Obama Campaign Prepares for April 22nd

Pennsylvania has become the most important state in the United States. Come April 22nd, the state’s 158 elected delegates will be distributed–and an unexpected result (like a win by Obama, or a crushing victory by Clinton) could decide the Democratic primary.

Anne Kolker ’08 is on the front lines of the Obama campaign’s operation, leading the Students for Barack Obama organization.

“I thought Pennsylvania wouldn’t matter,” she now admits. But after serving with Senator Obama during the summer of 2007, she wanted to get involved in the state-wide organization–and was stunned to discover that, early in the campaign, there was almost no significant organization in the state. “I slowly worked my way up, called the campaign in Chicago, and then they asked me to interview,” she explained.

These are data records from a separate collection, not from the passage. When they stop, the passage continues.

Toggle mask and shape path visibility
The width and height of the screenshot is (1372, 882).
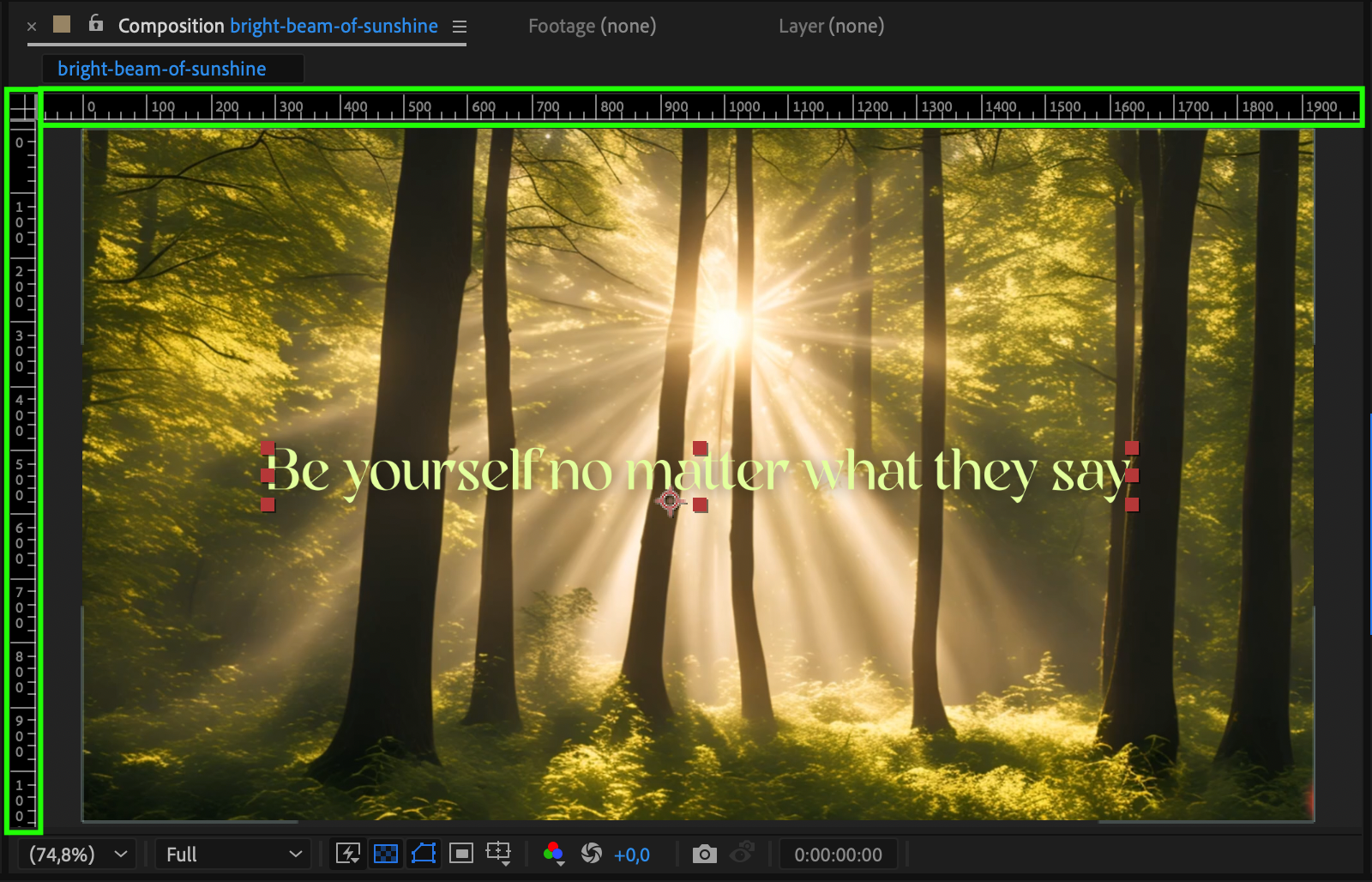pyautogui.click(x=424, y=854)
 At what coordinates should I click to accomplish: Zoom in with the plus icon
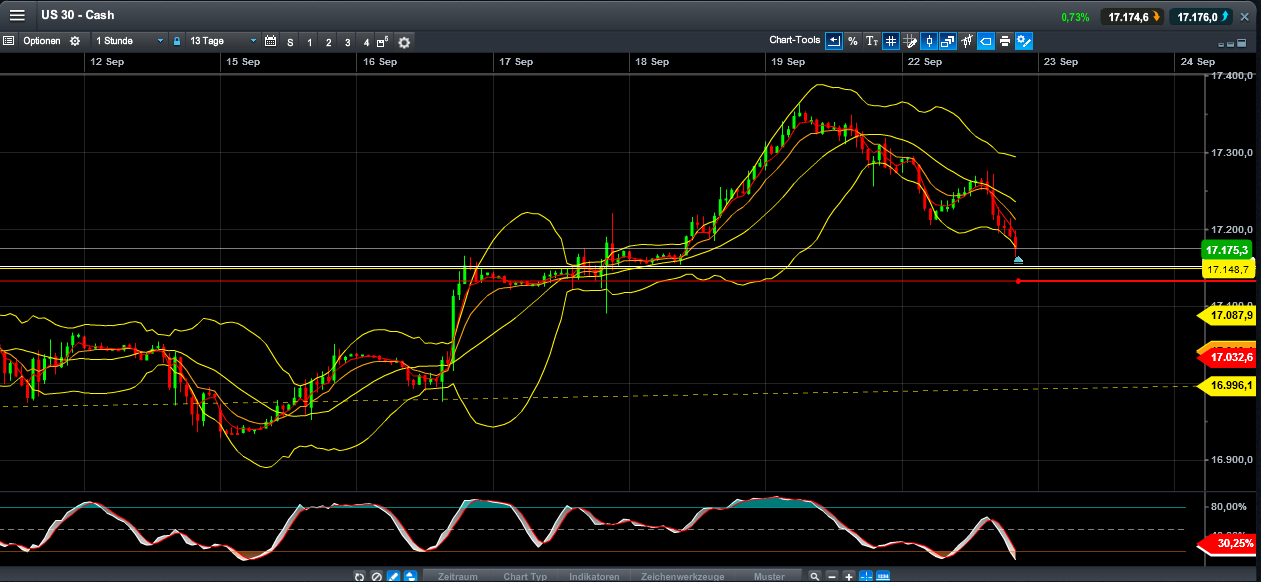point(848,576)
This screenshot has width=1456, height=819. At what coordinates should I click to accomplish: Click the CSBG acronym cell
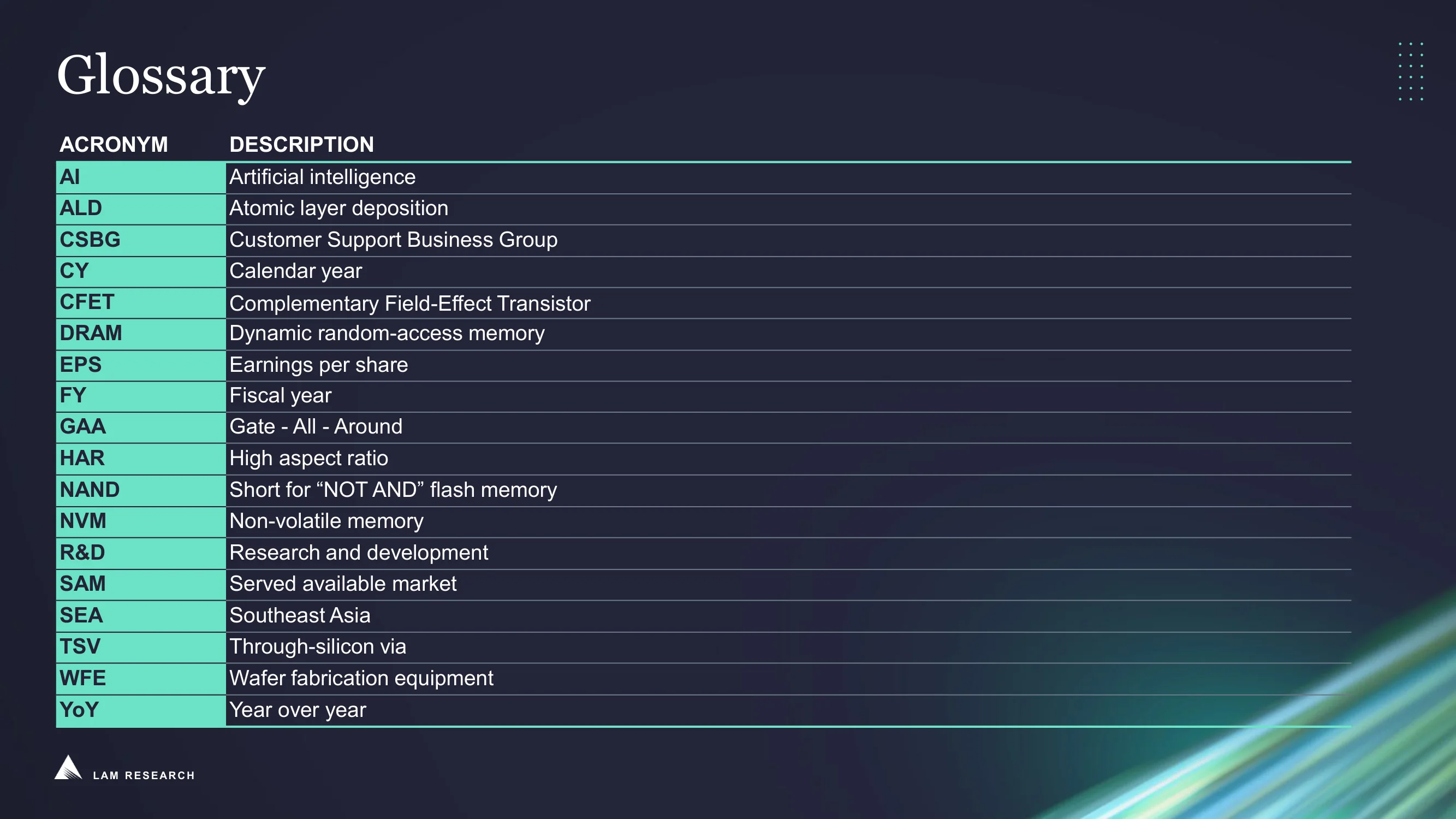(x=141, y=240)
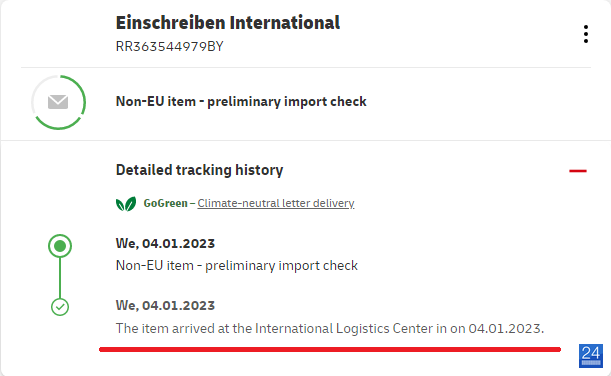Click the red underline below arrival text
The image size is (611, 376).
tap(330, 350)
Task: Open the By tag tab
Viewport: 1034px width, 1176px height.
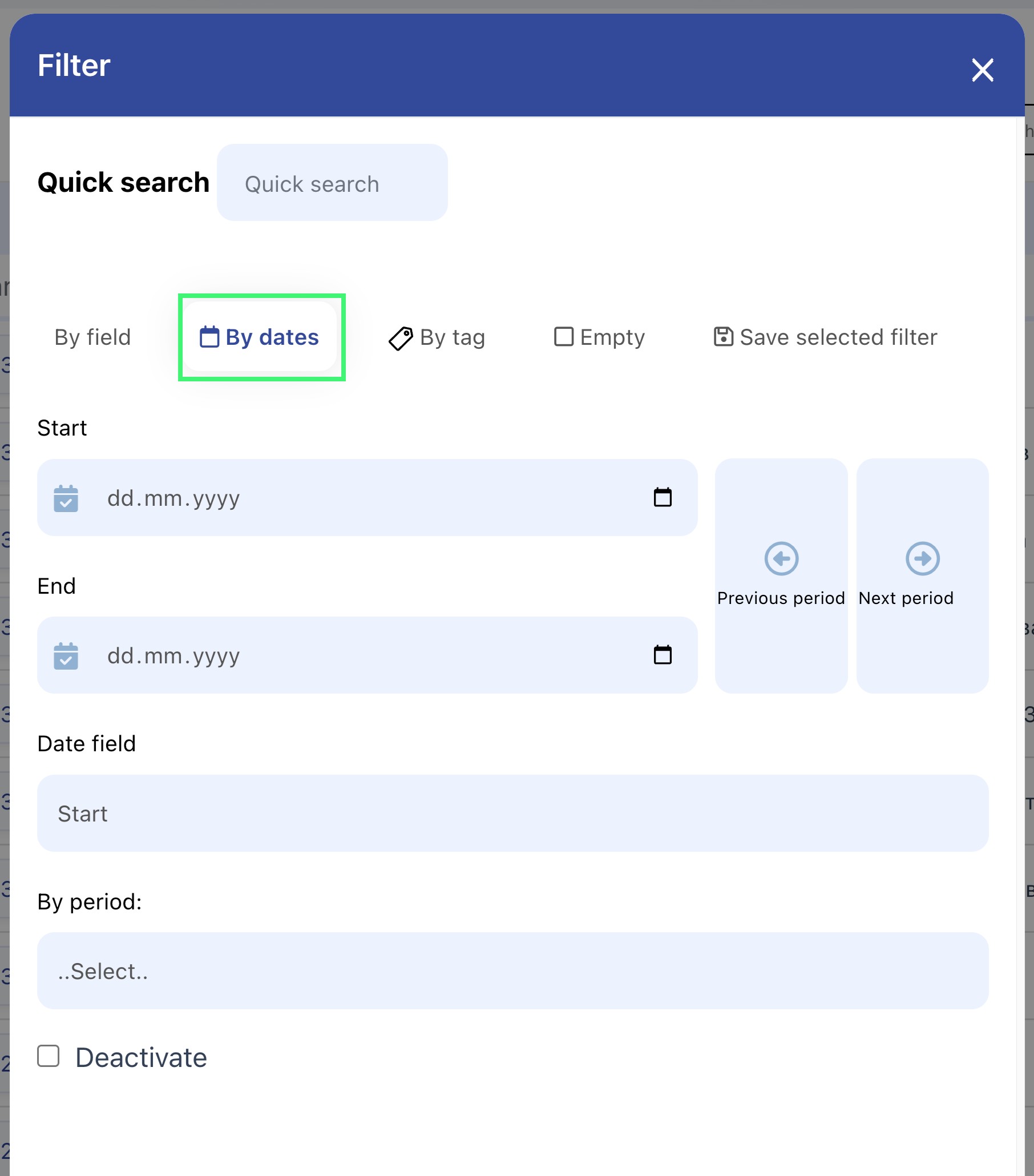Action: pyautogui.click(x=452, y=337)
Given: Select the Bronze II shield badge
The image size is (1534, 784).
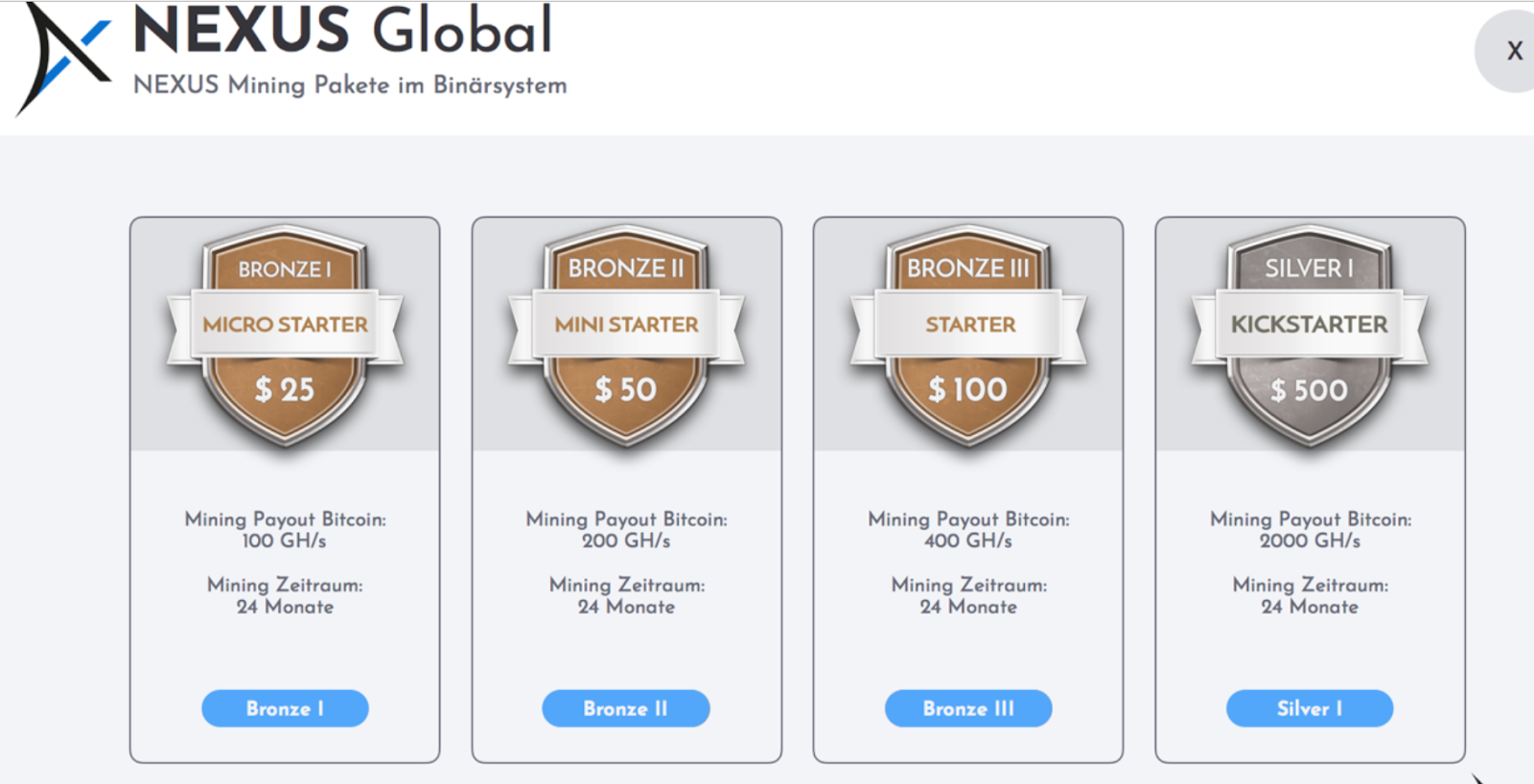Looking at the screenshot, I should (x=626, y=335).
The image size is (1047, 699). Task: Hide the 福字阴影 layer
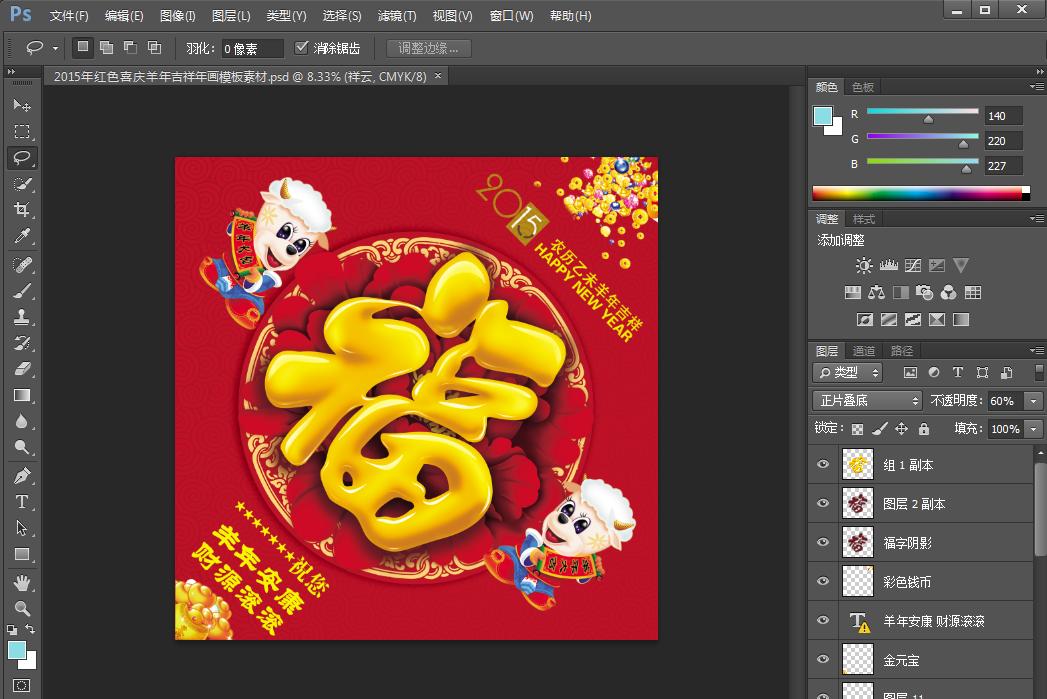pos(823,543)
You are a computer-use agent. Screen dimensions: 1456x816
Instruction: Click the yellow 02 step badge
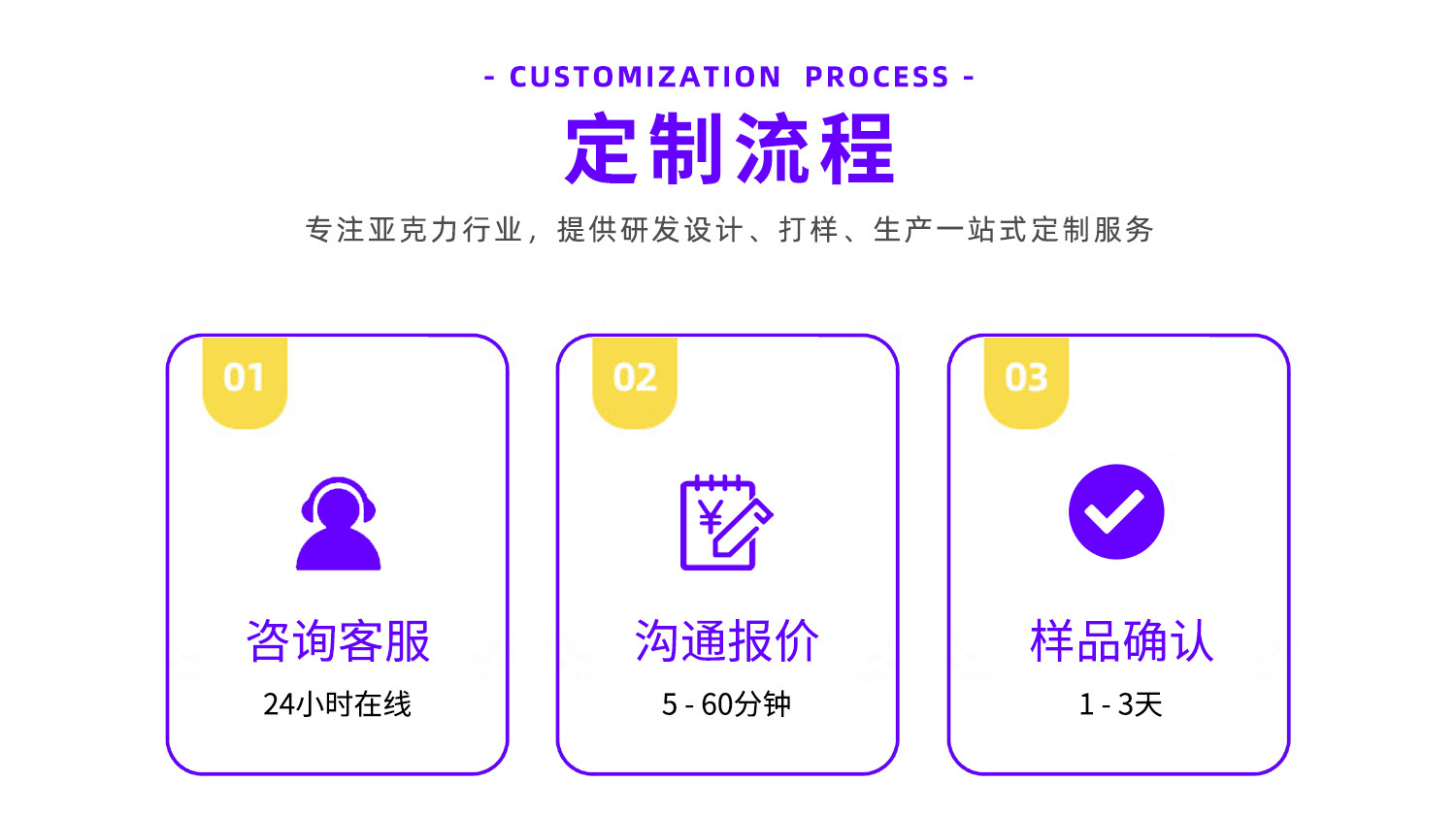pos(635,379)
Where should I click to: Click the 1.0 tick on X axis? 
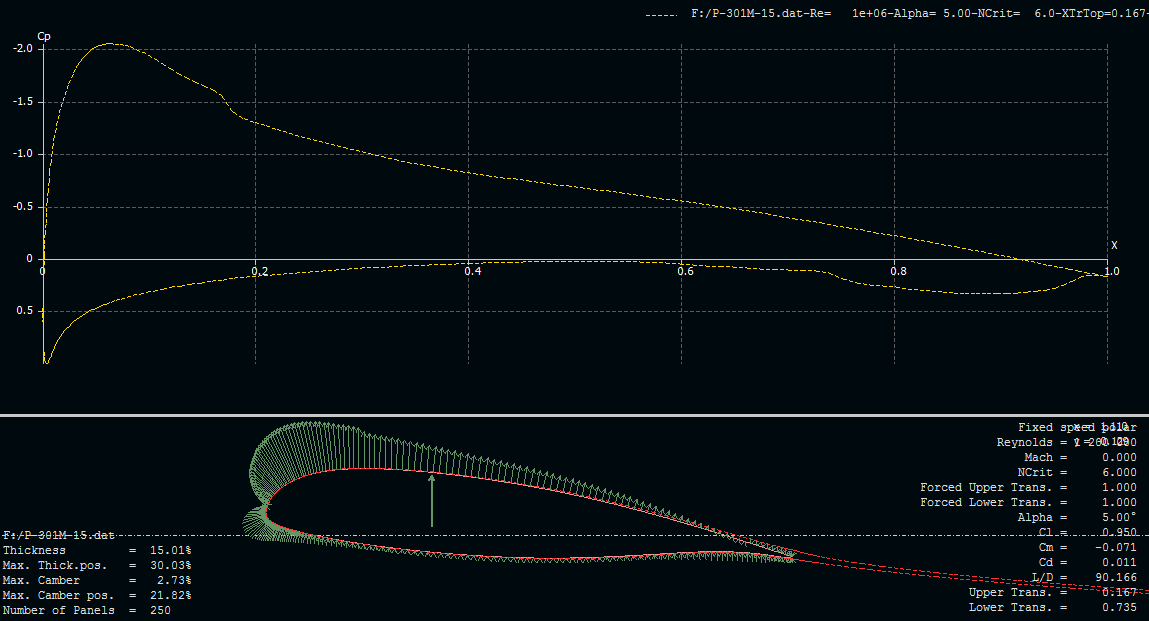[1110, 272]
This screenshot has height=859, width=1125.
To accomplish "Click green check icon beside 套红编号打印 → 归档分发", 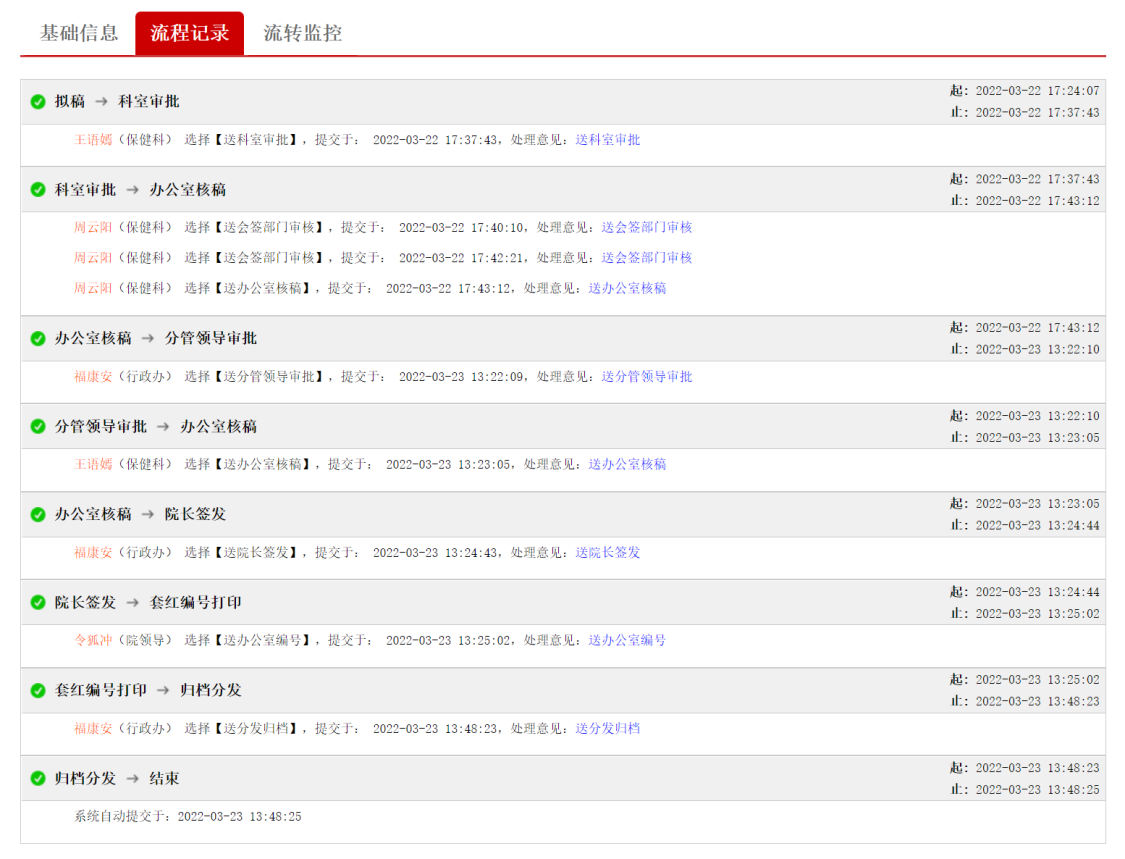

She got the job. Now she coordinates student groups, keeps communication lines open, and manages a ‘spring-tern’ program which is placing two-hundred college students from across the country that are coming to help in the Pennsylvania campaign. While one of the students might come to Swarthmore, most are headed to the largest schools in the state—the University of Pennsylvania and Penn State, among others.

Obama faces a tough fight in Pennsylvania.

At a recent call with major donors, the senator said that a loss by only 10% would be a victory, according to Talking Points Memo. “This is Clinton Country,” said Kolker.

Still, she focuses on the student population which has turned out in record numbers in primary after primary. “I expect 30% of students to turn out,” explained Kolker. And in past primaries, students have been strong supporters of the Obama campaign.

One of the biggest concerns for Democrats in Delaware County has been voter intimidation. “The county is heavily Republican,” said Kolker. “Some people worry about their jobs if they register as a Democrat. We’ve got our work cut out for us.”

If you are interested in joining the Students for Barack Obama, the Swarthmore Chapter is having a meeting tomorrow evening, and regularly meets Sunday nights.


Did you like this article? Consider joining the DG! Open staff meetings are every Monday at 6:30 p.m. in Kohlberg; or email us at editors@daily.swarthmore.edu.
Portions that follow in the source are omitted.